The purpose of a CSF analysis is to diagnose medical disorders that affect the central nervous system. Some of these conditions are:
- meningitis and encephalitis, which may be viral, bacterial, fungal, or parasitic infections
- metastatic tumors (e.g., leukemia) and central nervous system tumors that shed cells into the CSF
- syphilis, a sexually transmitted bacterial disease
- bleeding (hemorrhaging) in the brain and spinal cord
- multiple sclerosis, a degenerative nerve disease that results in the loss of the myelin coating of the nerve fibers of the brain and spinal cord
- Guillain-Barré syndrome, a demyelinating disease involving peripheral sensory and motor nerves
Routine examination of CSF includes visual observation of color and clarity and tests for glucose, protein, lactate, lactate dehydrogenase, red blood cell count, white blood cell count with differential, syphilis serology (testing for antibodies indicative of syphilis), Gram stain, and bacterial culture. Further tests may need to be performed depending upon the results of initial tests and the presumptive diagnosis. For example, an abnormally high total protein seen in a patient suspected of having a demyelinating disease such as multiple sclerosis dictates CSF protein electrophoresis and measurement of immunoglobulin levels and myelin basic protein.
GROSS EXAMINATION. Color and clarity are important diagnostic characteristics of CSF. Straw, pink, yellow, or amber pigments (xanthochromia) are abnormal and indicate the presence of bilirubin, hemoglobin, red blood cells, or increased protein. Turbidity (suspended particles) indicates an increased number of cells. Gross examination is an important aid to differentiating a subarachnoid hemorrhage from a traumatic tap. The latter is often associated with sequential clearing of CSF as it is collected; streaks of blood in an otherwise clear fluid; or a sample that clots.
GLUCOSE. CSF glucose is normally approximately two-thirds of the fasting plasma glucose. A glucose level below 40 mg/dL is significant and occurs in bacterial and fungal meningitis and in malignancy.
PROTEIN. Total protein levels in CSF are normally very low, and albumin makes up approximately twothirds of the total.
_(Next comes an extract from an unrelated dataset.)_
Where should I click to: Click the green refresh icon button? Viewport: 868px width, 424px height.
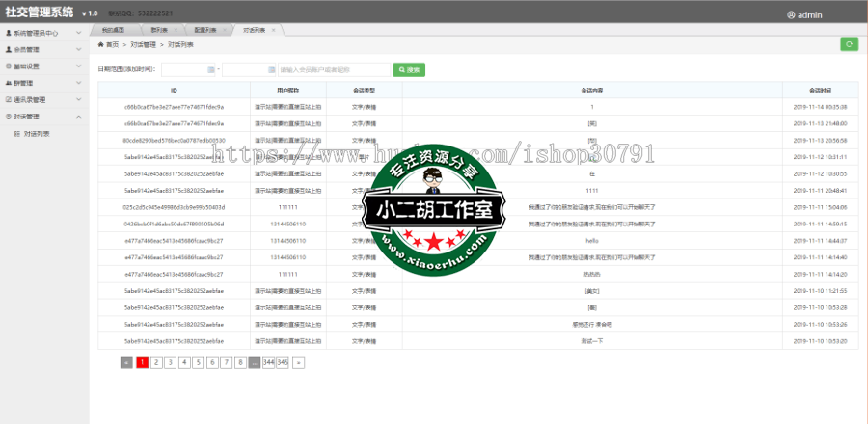(849, 43)
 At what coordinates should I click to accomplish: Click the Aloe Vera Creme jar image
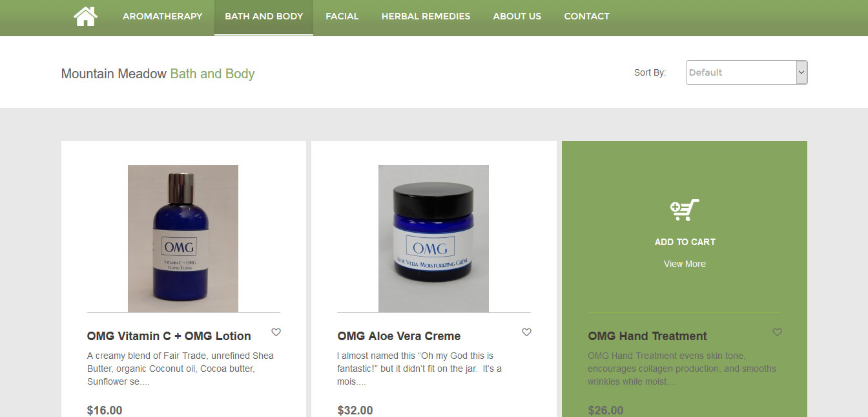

High levels are seen in many conditions including bacterial and fungal meningitis, multiple sclerosis, tumors, subarachnoid hemorrhage, and traumatic tap.
LACTATE. The CSF lactate is used mainly to help differentiate bacterial and fungal meningitis, which cause increased lactate, from viral meningitis, which does not.
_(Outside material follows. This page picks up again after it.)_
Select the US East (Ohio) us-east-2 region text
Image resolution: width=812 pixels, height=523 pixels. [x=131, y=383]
LACTATE DEHYDROGENASE. This enzyme is elevated in bacterial and fungal meningitis, malignancy, and subarachnoid hemorrhage.
WHITE BLOOD CELL (WBC) COUNT. The number of white blood cells in CSF is very low, usually necessitating a manual WBC count. An increase in WBCs may occur in many conditions including infection (viral, bacterial, fungal, and parasitic), allergy, leukemia, multiple sclerosis, hemorrhage, traumatic tap, encephalitis, and Guillain-Barré syndrome. The WBC differential helps to distinguish many of these causes. For example, viral infection is usually associated with an increase in lymphocytes, while bacterial and fungal infections are associated with an increase in polymorphonuclear leukocytes (neutrophils). The differential may also reveal eosinophils associated with allergy and ventricular shunts; macrophages with ingested bacteria (indicating meningitis), RBCs (indicating hemorrhage), or lipids (indicating possible cerebral infarction); blasts (immature cells) that indicate leukemia; and malignant cells characteristic of the tissue of origin. About 50% of metastatic cancers that infiltrate the central nervous system and about 10% of central nervous system tumors will shed cells into the CSF.
RED BLOOD CELL (RBC) COUNT. While not normally found in CSF, RBCs will appear whenever bleeding has occurred. Red cells in CSF signal subarachnoid hemorrhage, stroke, or traumatic tap. Since white cells may enter the CSF in response to local infection, inflammation, or bleeding, the RBC count is used to correct the WBC count so that it reflects conditions other than hemorrhage or a traumatic tap. This is accomplished by counting RBCs and WBCs in both blood and CSF. The ratio of RBCs in CSF to blood is multiplied by the blood WBC count. This value is subtracted from the CSF WBC count to eliminate WBCs derived from hemorrhage or traumatic tap.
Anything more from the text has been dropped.